Directions
Reproduce word for word the stretch of the blog post on state roles in remote learning from "Coordinating Full Supports" through "them is critical.".
------ Selected extract
State Roles to Support Remote Learning: Part Two

This is the second of a two-part blog series. Check last week’s post for additional information!

The COVID-19 (coronavirus) pandemic has forced K-12 and postsecondary education to move to the distance education space. State and local Career Technical Education (CTE) leaders are grappling with how to deliver high-quality programs remotely. While districts and colleges have taken significant steps to adjust their curricula, state leaders play an important role in strategizing as well by gathering local information, gauging what strategies should be elevated and scaled statewide and communicating these practices across the state. Check out last week’s blog post here

Coordinating Full Supports Required for Success

While there are many instructional resources that are needed immediately, there are learner supports that cannot be forgotten — and state CTE leaders can coordinate with other state-level partners to compile coordinate these resources. With remote learning largely taking place virtually, access to reliable broadband internet and computers or devices such as smartphones and tablets is a major concern for secondary and postsecondary learners. States are taking varying approaches, from equipping buses with Wi-Fi and parking them in rural areas to enabling free Internet in the surrounding areas of a school or college so that students can log on from inside of their cars. Access to the Internet and computers is pivotal for distance learning, and a state-coordinated effort to monitor gaps and respond to them is critical.

The Wisconsin Technical College System has been working to rapidly provide full supports that learners need. In addition to providing Wi-Fi, colleges have been ensuring that campus services are still offered even while campuses are closed. This includes college and career advising and providing online options for enrollment and financial aid.

Facilitating Collaboration Between Secondary and Postsecondary Education

Many postsecondary institutions already had some kind of remote learning system in place prior to the pandemic. Though the scale changed following the pandemic, the existing foundation proved helpful in many states. Right now, collaboration and shared strategies for success between secondary and postsecondary levels is extremely important — and state CTE leaders should create opportunities for engagement. Connecting instructors across Career Clusters® is one way to promote sharing best practices.

Developing a System to Ensure Students Are Learning

In order to provide high-quality remote education, state leaders must have an understanding of what is and is not working. This requires using data to evaluate success. State leaders should use the data they have access to, combined with the information they learn from identifying learner and instructor needs, to determine a standard of success. This should look different than a typical assessment and grade structure, and factors such as learner engagement should be considered. A statewide system for evaluating how and whether students are learning will allow for state leaders to course correct where needed and plan for uncertainty ahead.
------------
------ Input data
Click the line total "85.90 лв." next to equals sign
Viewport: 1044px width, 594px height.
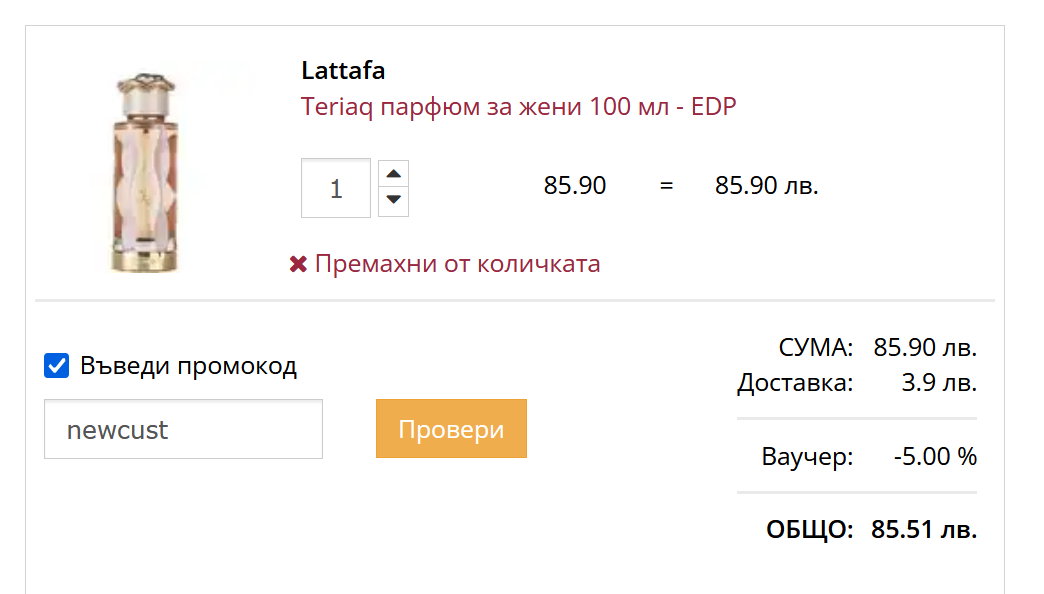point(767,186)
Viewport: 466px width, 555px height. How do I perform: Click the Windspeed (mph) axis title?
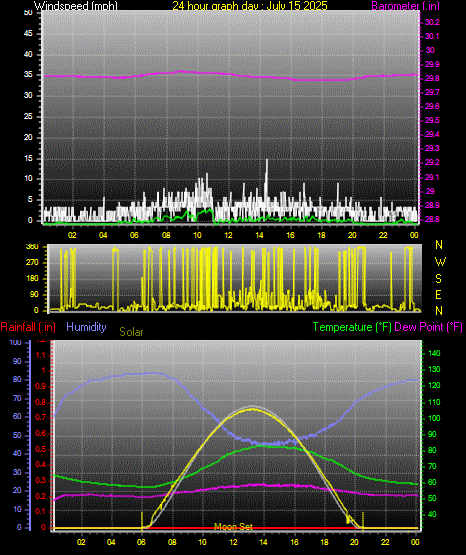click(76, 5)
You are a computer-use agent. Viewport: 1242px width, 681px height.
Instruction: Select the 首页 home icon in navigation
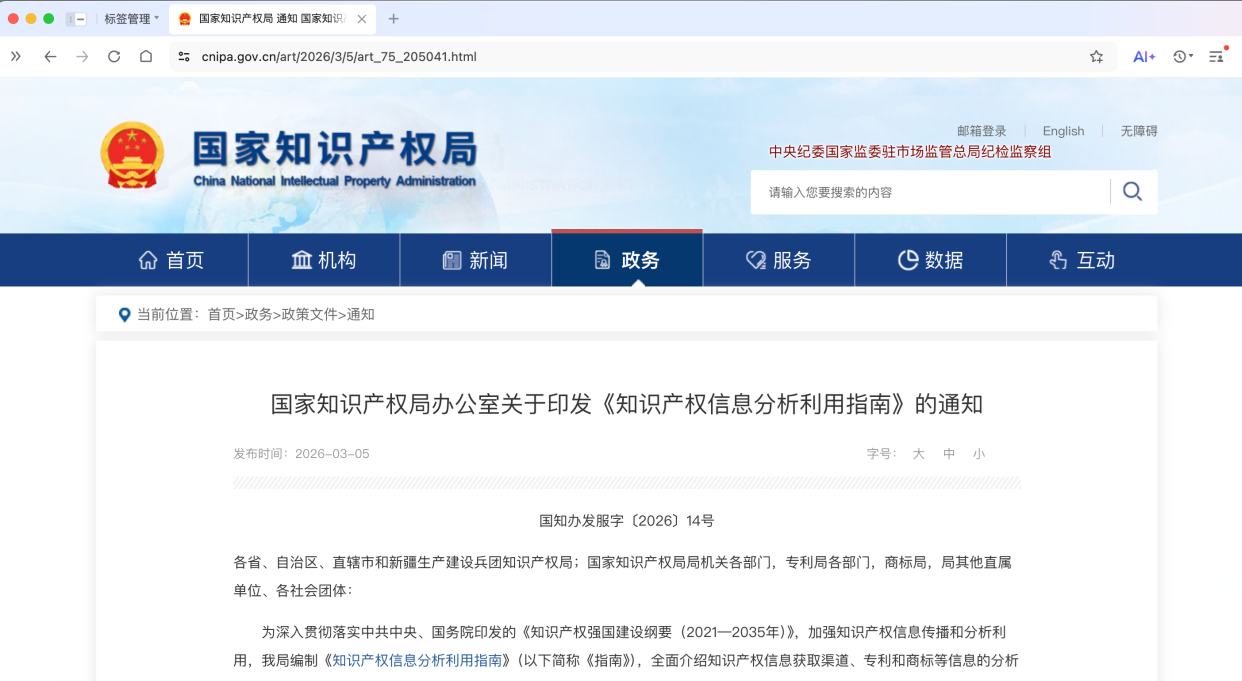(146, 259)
------------
Reply to the exercise
Coordinating Full Supports Required for Success

While there are many instructional resources that are needed immediately, there are learner supports that cannot be forgotten — and state CTE leaders can coordinate with other state-level partners to compile coordinate these resources. With remote learning largely taking place virtually, access to reliable broadband internet and computers or devices such as smartphones and tablets is a major concern for secondary and postsecondary learners. States are taking varying approaches, from equipping buses with Wi-Fi and parking them in rural areas to enabling free Internet in the surrounding areas of a school or college so that students can log on from inside of their cars. Access to the Internet and computers is pivotal for distance learning, and a state-coordinated effort to monitor gaps and respond to them is critical.